Terrains de prévention : écoles, stades et TikTok
- Le ministère de l’Éducation nationale introduit à la rentrée 2024 un module “dopamine et réseaux” dès la 4ᵉ.
- Sur Twitch, le stream “Sobriety Squad” animé par l’ex-footballeur Adil Rami réunit 25 000 viewers le dimanche soir.
- Les Centres de Soins, d’Accompagnement et de Prévention en Addictologie (CSAPA) ouvrent 15 antennes mobiles en zones rurales, réponse directe aux 45 km moyens séparant un village de son centre le plus proche.
Mon carnet de terrain : quand Lucas, 26 ans, raconte sa bataille
J’ai rencontré Lucas place de la République. Sweats fluos, mains qui tremblotent ; il sortait d’un week-end “techno-vitamines”. Alcool, MDMA, crypto-trading nocturne. « J’étais sûr de gérer », souffle-t-il. Deux crises de panique plus tard, il franchit la porte d’un CSAPA.
Trois éléments l’ont aidé :
- Une infirmière qui lui explique la courbe de dopamine (neuro-plasticité, récompense).
- Un groupe de parole “Jeunes et écrans” animé par l’Association Addict’Aide.
- La boxe : canaliser la tension, ritualiser le répit.
Aujourd’hui, il cumule 147 jours de sobriété. Il garde l’appli MyCannStop, “comme un filet de sécurité”. Son témoignage met des visages sur les stats.
Comment savoir si l’on est polyaddict ?
La question revient sans cesse dans vos messages.
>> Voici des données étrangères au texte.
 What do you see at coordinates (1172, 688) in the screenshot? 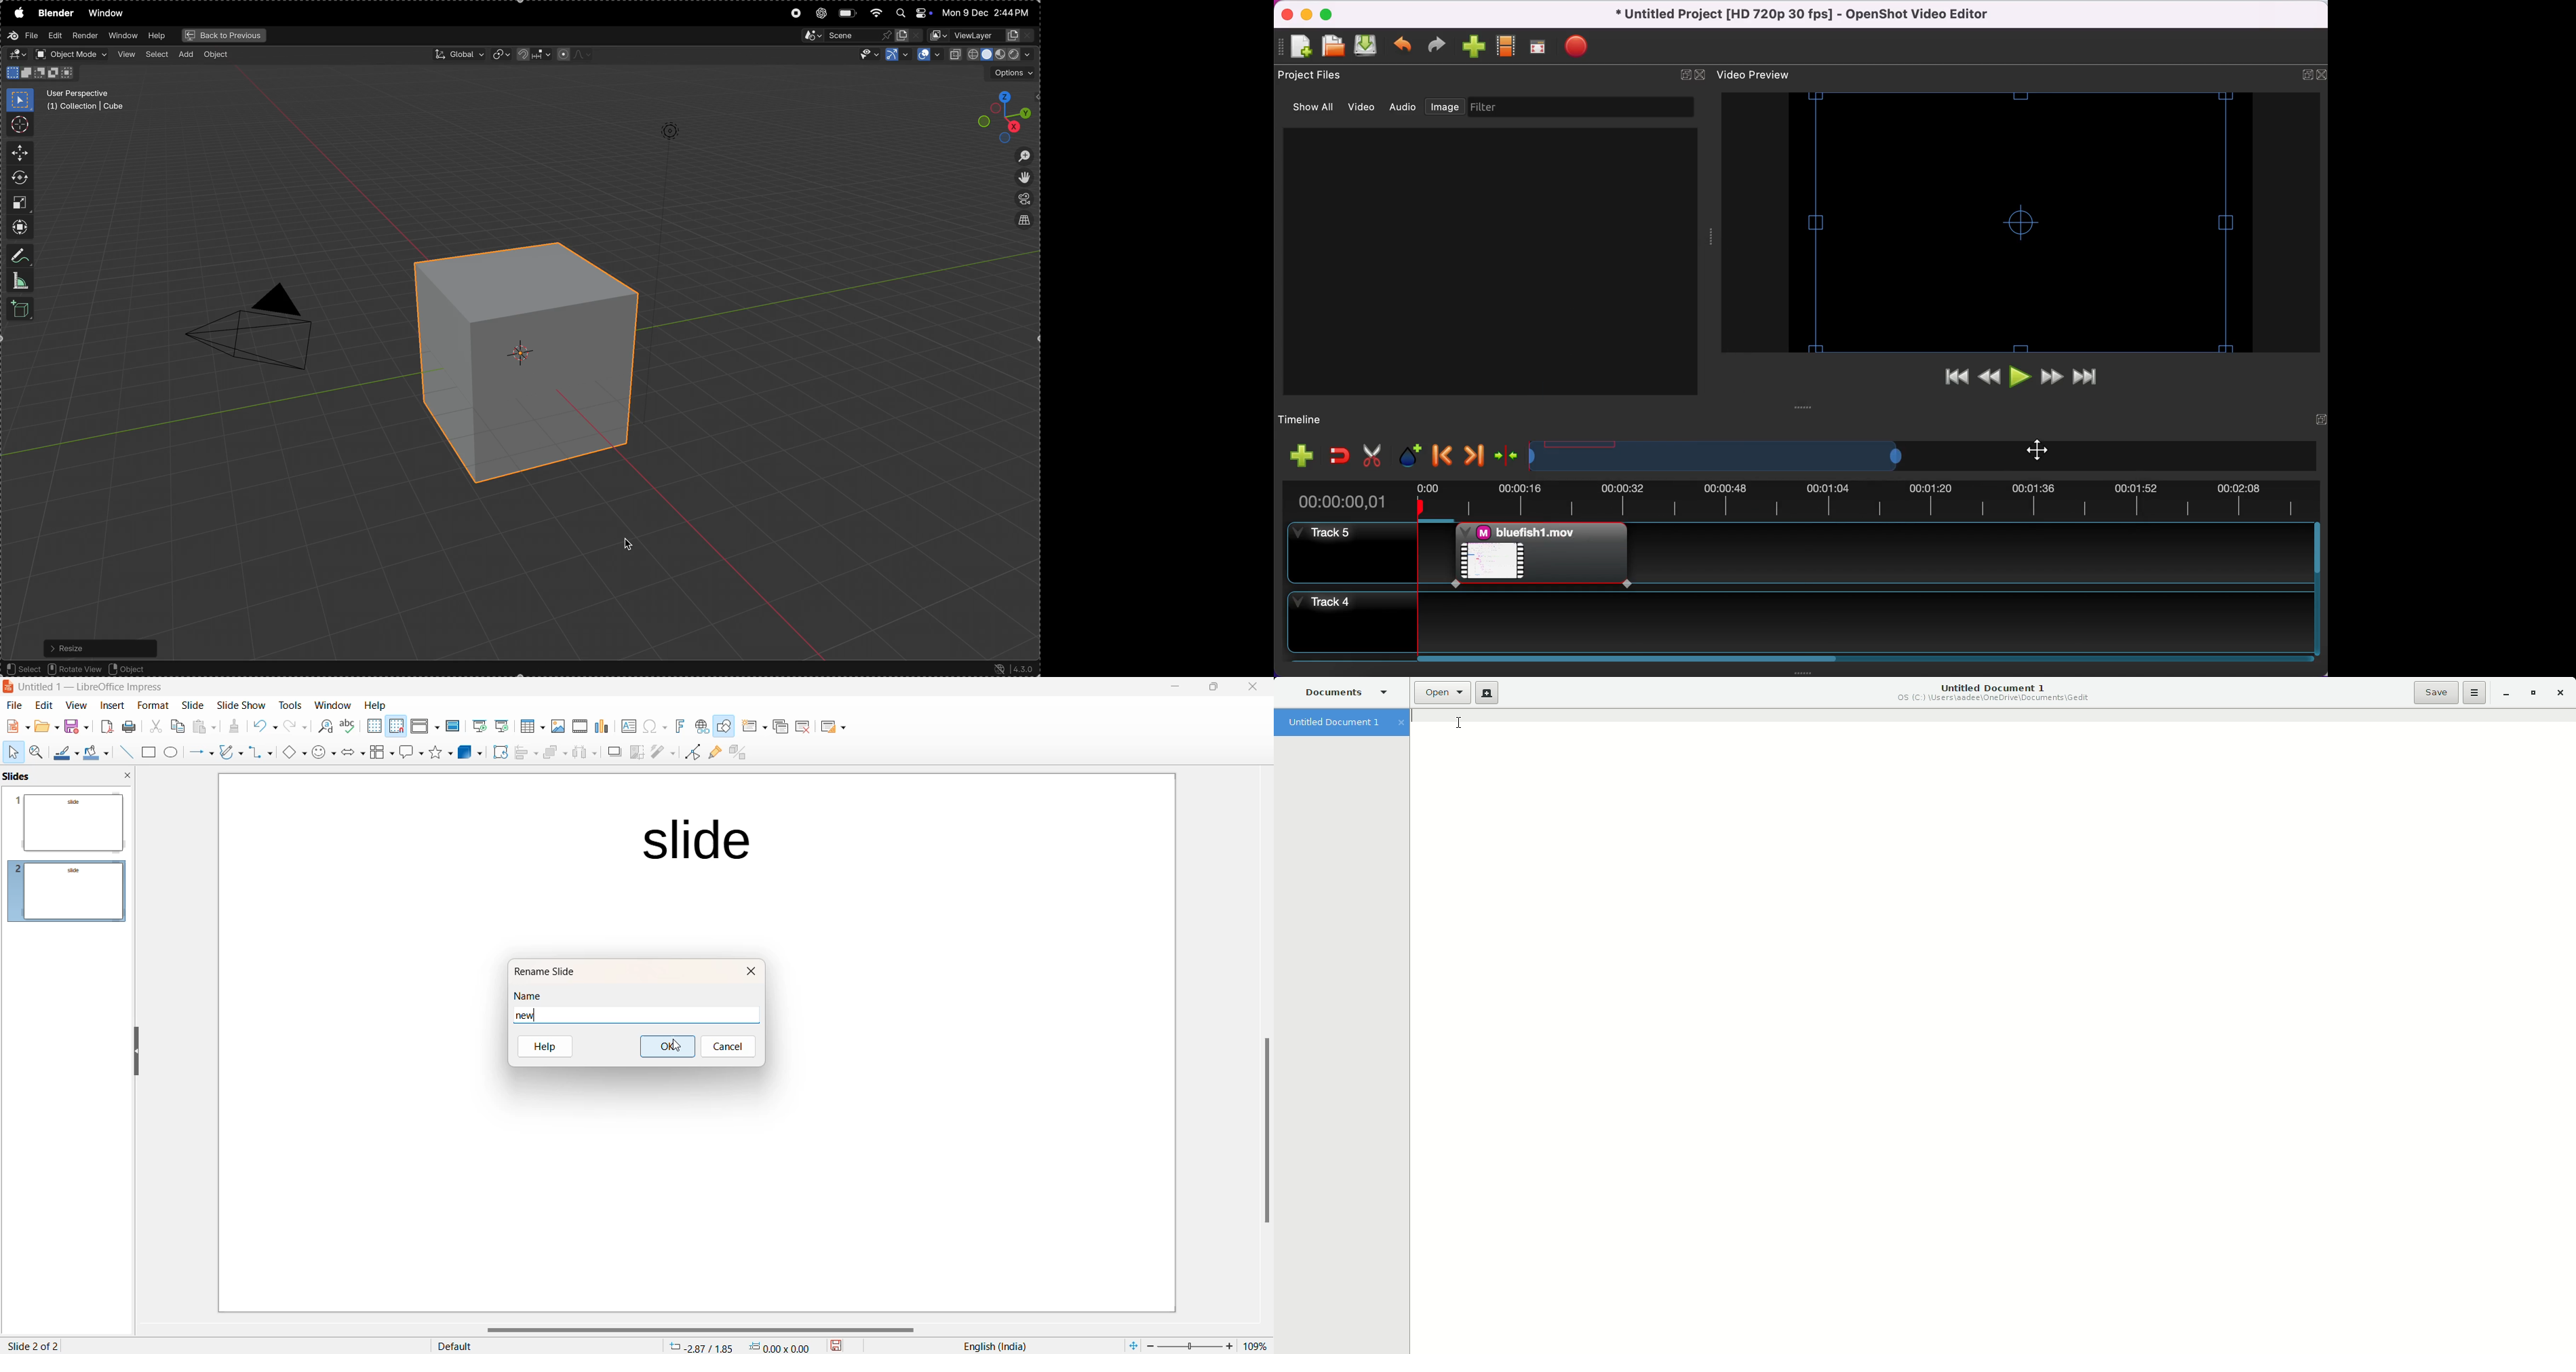
I see `minimize` at bounding box center [1172, 688].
Voici trois signaux d’alerte, validés par la Haute Autorité de Santé :
- Vous changez de substance ou d’activité pour atteindre le même niveau d’excitation.
- Vos obligations (cours, travail, couple) passent au second plan, régulièrement.
- Sevrage brutal : irritabilité, insomnie, cauchemars, douleurs diffuses.
Si au moins deux critères résonnent, consultez rapidement un médecin ou un CSAPA. Le diagnostic précoce augmente de 40 % les chances de rémission à un an (HAS, 2023).
D’un côté la liberté, de l’autre la tyrannie des likes : quelle société voulons-nous ?
Nous célébrons la liberté de choix, du verre de rouge aux stories 3 h du matin. Mais la ligne est ténue. Chaque notification est une promesse, chaque shooter un raccourci. Addiction rime alors avec contradiction : plaisir instantané, détresse chronique.
Certains militent pour la légalisation régulée du cannabis, arguant qu’elle sortirait les jeunes des dealers. D’autres craignent l’effet passerelle. La Suisse teste depuis août 2023 la vente sous contrôle en pharmacie à Bâle. Premier bilan prévu pour décembre 2024 ; je suivrai cela de près.
En toile de fond : santé mentale, sommeil, nutrition – autant de sujets connexes qui méritent un regard global. Après tout, prévenir la dépendance, c’est aussi promouvoir la satisfaction dans la vie ordinaire : une randonnée sans réseau, un dîner sans notifications.
Ces chiffres bousculent, ces visages touchent. Reste la question essentielle : que faisons-nous, individuellement et collectivement, de notre soif d’évasion ? Continuez la conversation, partagez vos expériences, et restons vigilants : la prochaine bonne habitude pourrait bien être la vôtre.